Pixel coordinate grounding data

----

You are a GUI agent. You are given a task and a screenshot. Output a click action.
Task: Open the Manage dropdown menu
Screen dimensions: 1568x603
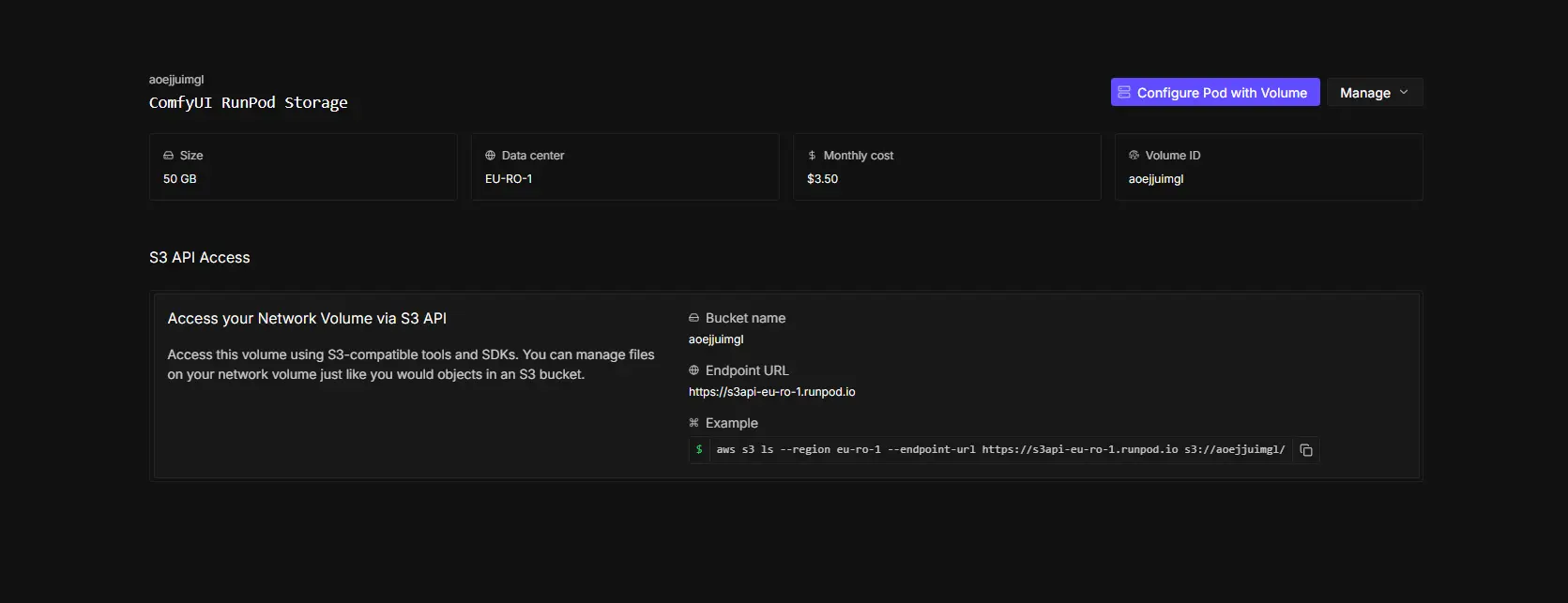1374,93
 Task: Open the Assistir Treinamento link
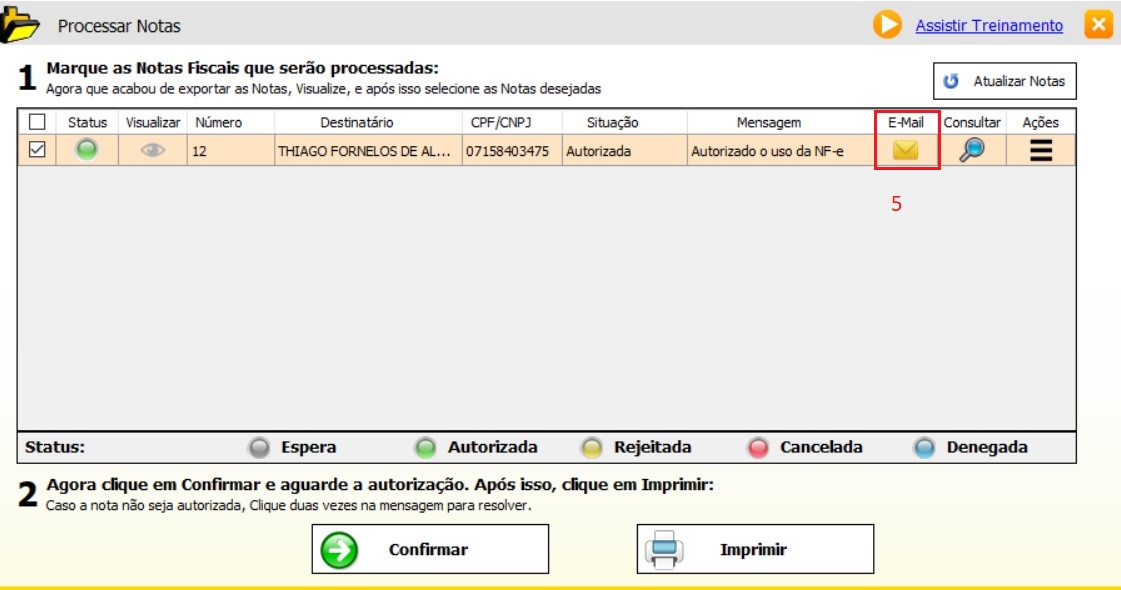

----

▶ **Problem statement**
Copy all records exactly, no images.

▶ **Exercise output**
You are a GUI agent. You are given a task and a screenshot. Output a click action.
Task: Open the Manage dropdown menu
Screen dimensions: 1568x603
1374,93
 Task: Open the Assistir Treinamento link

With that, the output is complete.